TASK SET:
- 1) Decide whether each statement agrees with the forum post about the Ibanez RG6003FM: (a) the guitar was priced at $249, (b) the poster prefers the neck of the Iron Label guitars to this one, (c) the poster could not play the guitar before buying it. Answer yes or no for each, quoting the words of the post that decide it.
- 2) Continue the forum post about the Ibanez RG6003FM, picking up right after its last sentence.

DOCUMENT EXTRACT:
◆ ◆ ◆ ◆ ◆ ◆ ◆
# NGD: Ibanez RG6003FM



## MaxSwagger (Mar 19, 2015)

What started out as a trip to Des Moines to return a pedal at GC and get my hair did, turned into a GAS attack from hell. After I returned the pedal, I naturally started looking around at what my local Guitar Center was going to disappoint me with this time. Other than some used gems every now and then, our GC is very generic with it's selection. They did have an EBMM Majesty in there a few months back and I about shat. Anyways, I'm looking at the guitar wall and this thing just sticks out like crazy. Flame top on an RG? Yes, please. So i grab it, notice the price is $249. I have never heard of this model before but it looked way nicer than a $249 guitar. Sat down and played it for awhile and damn, this thing is great! Other than it needing the obvious set up/string change I was damn impressed. The neck and overall quality absolutely slays the Iron Label's I had for awhile. The neck reminds me a lot of an RG470 neck I had, very smooth, not as thin as my RG550 but not as thick as my RG350 or the IL stuff. Another advantage this has over the Iron Label stuff is the bridge, this style hardtail is my favorite for sure, easiest to work with and comfy. One other thing I noticed is that the pickups don't look cheap. No "INF" labeling and the chrome poles give a nice Dimarzio look. Only downside at all is the sound, pickups gotta go. Apparently the $249 price was only good until the 15th but the dude was cool enough to match their own price. haha I can't believe this was two fitty, no cosmetic blemishes anywhere and I was able to play it before I bought it which is rare for me and a great feeling. It's also my birthday in 3 days so, schwing!
◆ ◆ ◆ ◆ ◆ ◆ ◆
LISTED ENTRIES:
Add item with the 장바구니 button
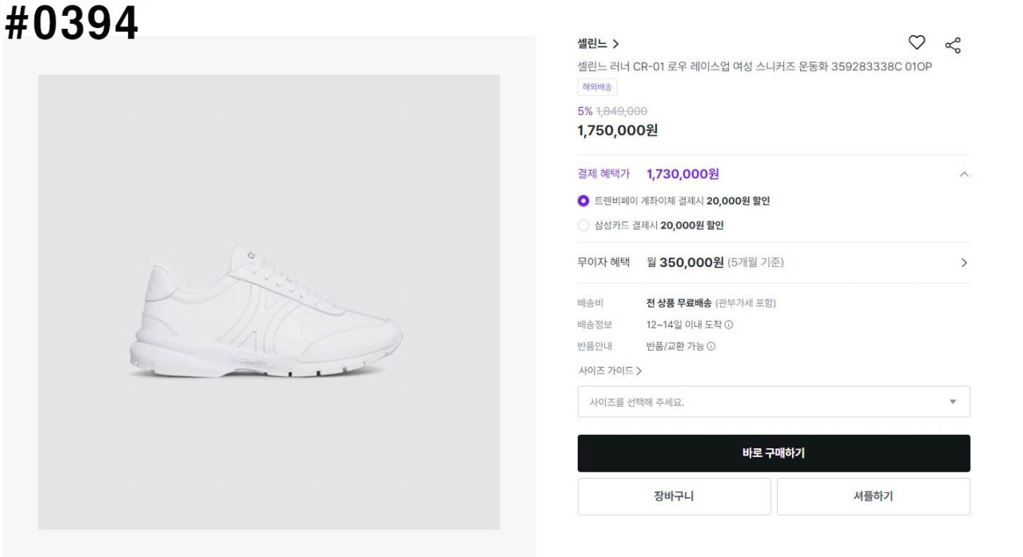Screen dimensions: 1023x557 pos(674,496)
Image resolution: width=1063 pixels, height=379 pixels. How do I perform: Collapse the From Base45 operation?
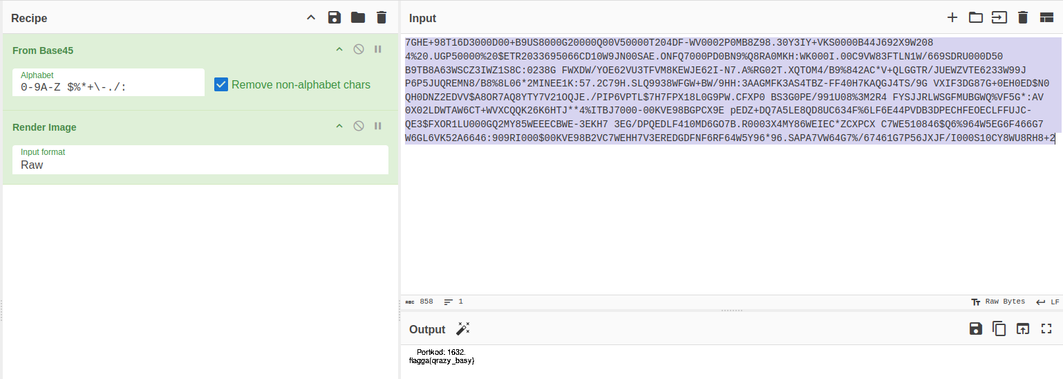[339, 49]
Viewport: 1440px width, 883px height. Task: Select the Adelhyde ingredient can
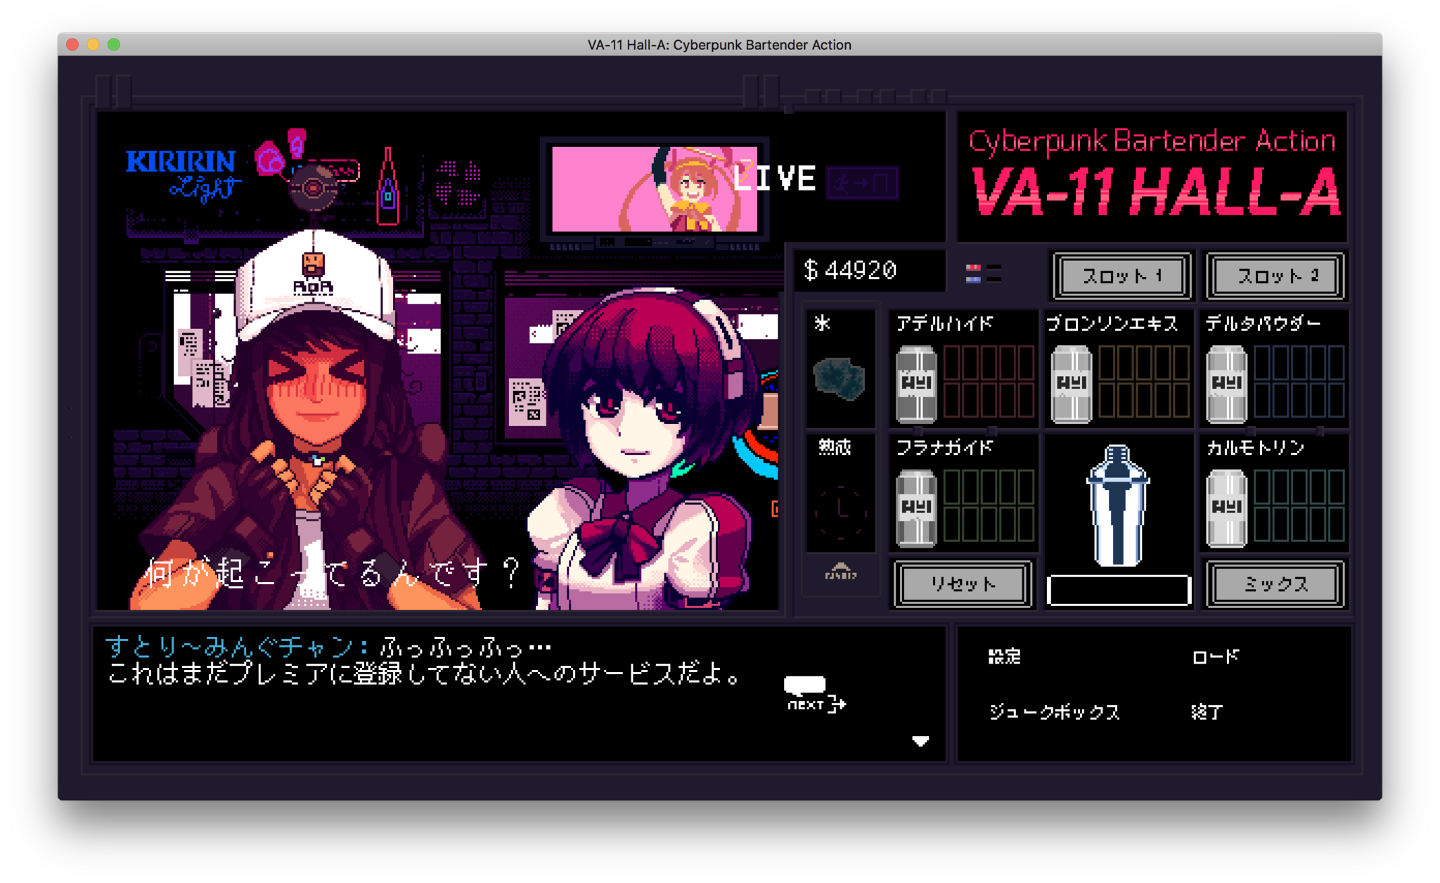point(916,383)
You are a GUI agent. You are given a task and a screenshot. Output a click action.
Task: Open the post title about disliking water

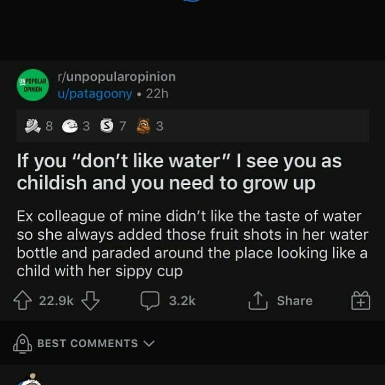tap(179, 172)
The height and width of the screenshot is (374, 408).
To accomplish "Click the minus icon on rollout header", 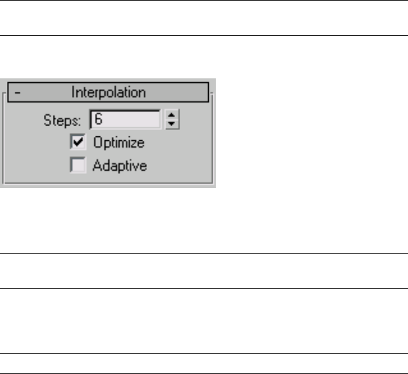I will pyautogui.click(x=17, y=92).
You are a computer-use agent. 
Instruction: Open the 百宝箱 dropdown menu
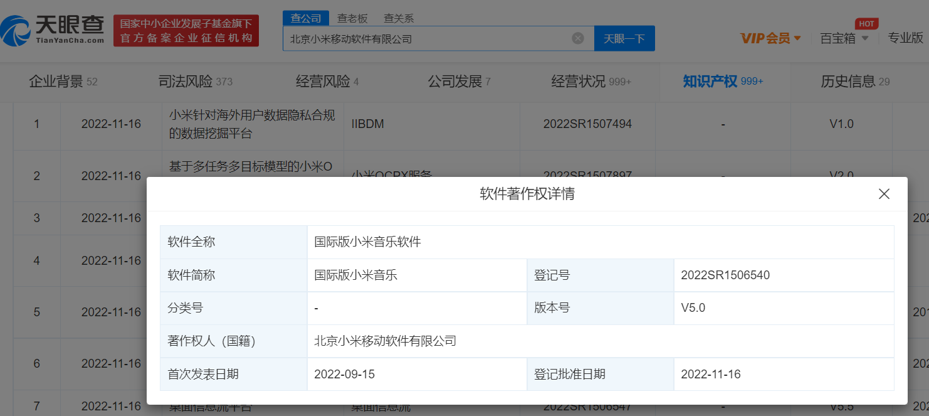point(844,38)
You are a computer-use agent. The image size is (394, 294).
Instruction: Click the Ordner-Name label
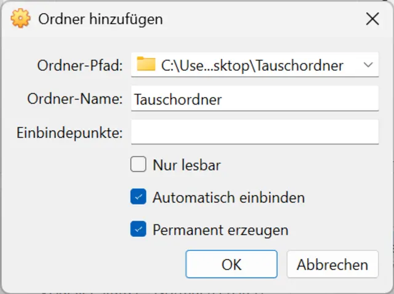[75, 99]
◆ ◆ ◆ ◆ ◆ ◆ ◆
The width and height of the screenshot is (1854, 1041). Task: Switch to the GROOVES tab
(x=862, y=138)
◆ ◆ ◆ ◆ ◆ ◆ ◆
RESULTS:
- 1)
(a) Yes: "notice the price is $249"
(b) No: "The neck and overall quality absolutely slays the Iron Label's I had for awhile."
(c) No: "I was able to play it before I bought it"

- 2)
----------



## VBCheeseGrater (Mar 19, 2015)

Wow that thing is nice looking! I would have had a hard time leaving that in the store myself


----------



## chassless (Mar 19, 2015)

aesthetically, Ibanez guitars (which i used to find quite bland) are starting to please me more and more in recent years. congrats on that nice grab!


----------



## gclef (Mar 19, 2015)

That is pretty sweet!

To me, RGs have the sexiest double cutaway shape.


----------



## MaxSwagger (Mar 19, 2015)

BYE BYE TONE KNOB!


----------



## Noxon (Mar 19, 2015)

Wow! Sweet guitar for a rad price. Congrats, dude. HNGD!


----------



## Swyse (Mar 19, 2015)

Thats a lot of guitar for $250. My amigo Bob123 got one of these in black a few days ago and is raving about it. Really love the tops they put on these. He also said the pickups were horrible and he was going with a titan bridge and evo neck.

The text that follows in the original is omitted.